What you will do:
**1.** In the forum thread about the business-only airline flying to Paris, what aircraft does the airline use, and how many passengers does it carry?
**2.** Check each statement against the forum thread about the business-only airline flying to Paris. Answer yes or no, and quote the words from the thread that decide it.
(a) The airline is owned by British Airways.
(b) The seat-and-flat-bed option costs $3200 for two round trips.
(c) The poster named tim is traveling in the same direction the next day.

Text passage:
= = = = = = =
# Other Places Around The World > France Travel Forum >  >   Anyone tried them? They are just starting up in Dulles and offer all business class service to Paris at very good prices with options for seat only or seat and flat bed.
 > $3200 for two RT or $4800 wi

## JEK

Anyone tried them? They are just starting up in Dulles and offer all business class service to Paris at very good prices with options for seat only or seat and flat bed.
$3200 for two RT or $4800 with flat bed. 


 
  757-200 with only 84 passengers

----------


## tim

Interesting configuration on the 757, should leave a huge amount of room between seats/beds.  I'm headed in the opposite direction on the next day.

----------


## Petri

It's a couple of years old airline, owned by British Airways.  Business-only french L'Avion didn't quite work out, BA bought it and merged it to OpenSkies and they turned it into business-only airline.  At least for the moment..  probably not getting too much attention right now as BA has plenty of problems at home.
= = = = = = =
Dataset section:
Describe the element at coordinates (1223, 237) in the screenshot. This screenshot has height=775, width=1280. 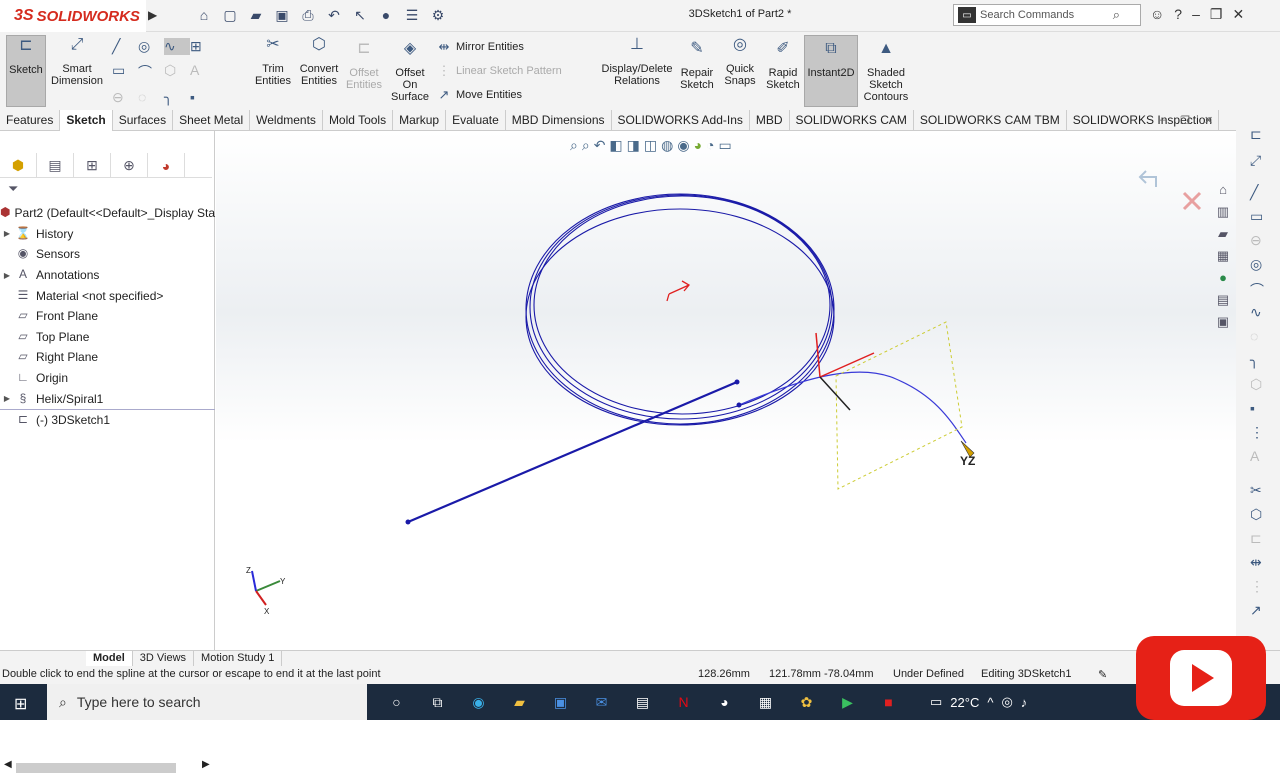
I see `file-explorer-icon: ▰` at that location.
= = = = = = =
Results of the exercise:
**1.** A 757-200 carrying only 84 passengers.

**2.**
(a) Yes: "owned by British Airways."
(b) No: "$3200 for two RT or $4800 with flat bed."
(c) No: "I'm headed in the opposite direction on the next day."